**TASK ITEM:**
Here the job is to print only the lines from the one containing "The width and" to the end of the entries, both included, exactly as they stand, with pictures excluded.

[[ DATA FOR THIS EXERCISE open ]]

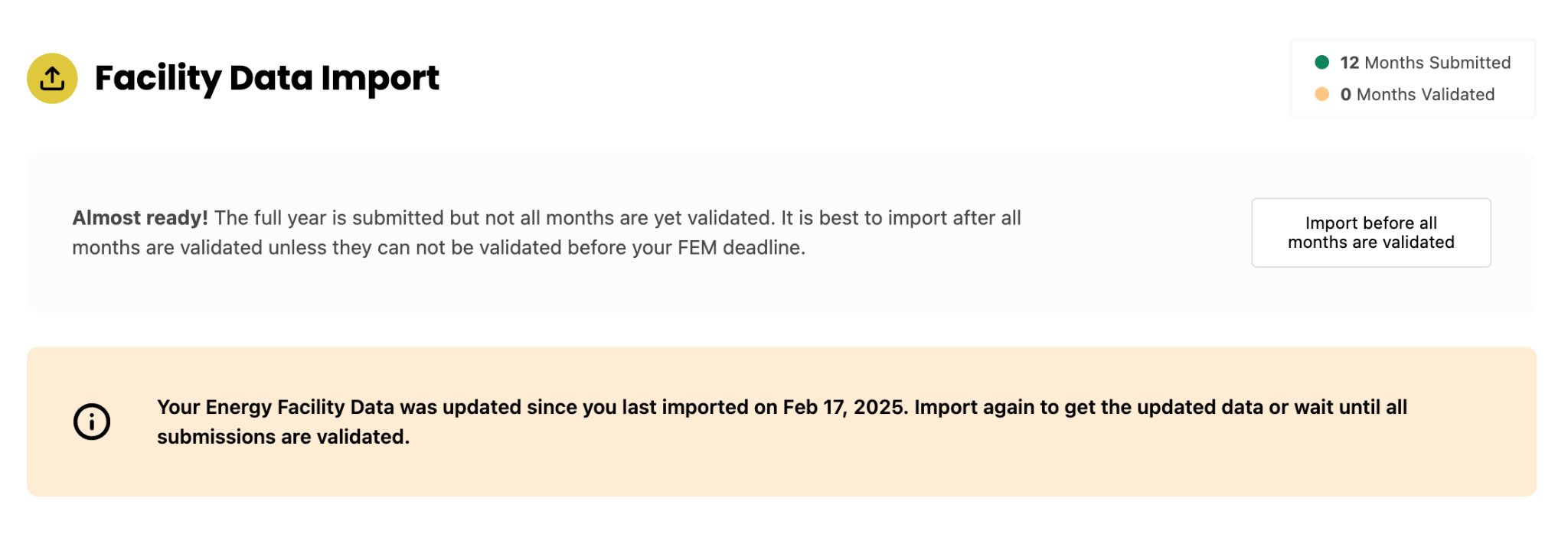Click the green dot next to Months Submitted

point(1321,62)
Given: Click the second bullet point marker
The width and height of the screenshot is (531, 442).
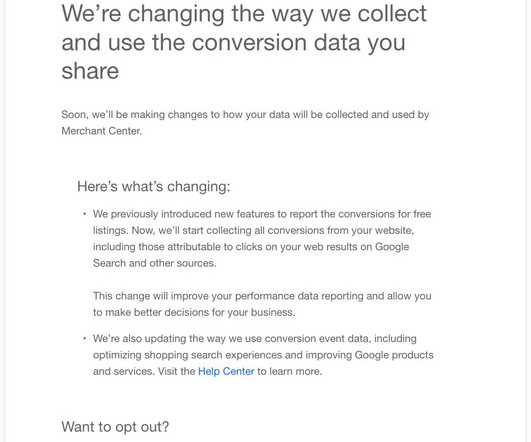Looking at the screenshot, I should click(84, 339).
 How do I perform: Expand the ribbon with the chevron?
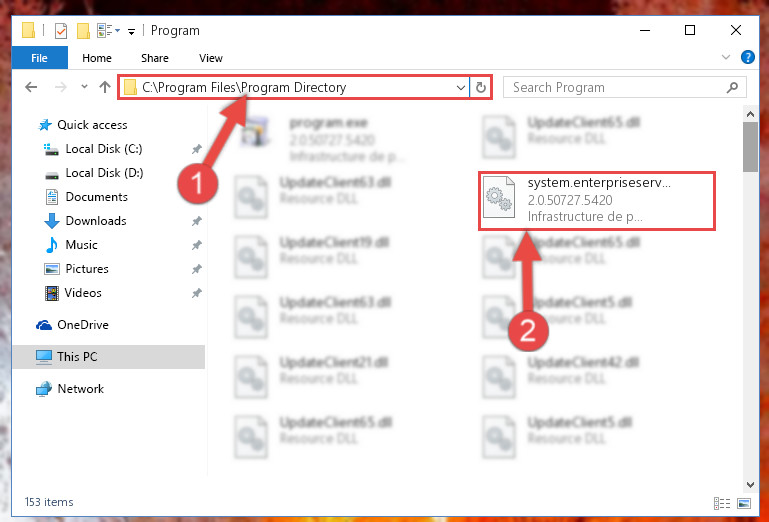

[[ DATA FOR THIS EXERCISE closed ]]

**SOLUTION TO THIS PROBLEM:**
The width and height of the screenshot is (531, 442).
Looking at the screenshot, I should click(84, 339).
 How do I perform: Expand the ribbon with the chevron?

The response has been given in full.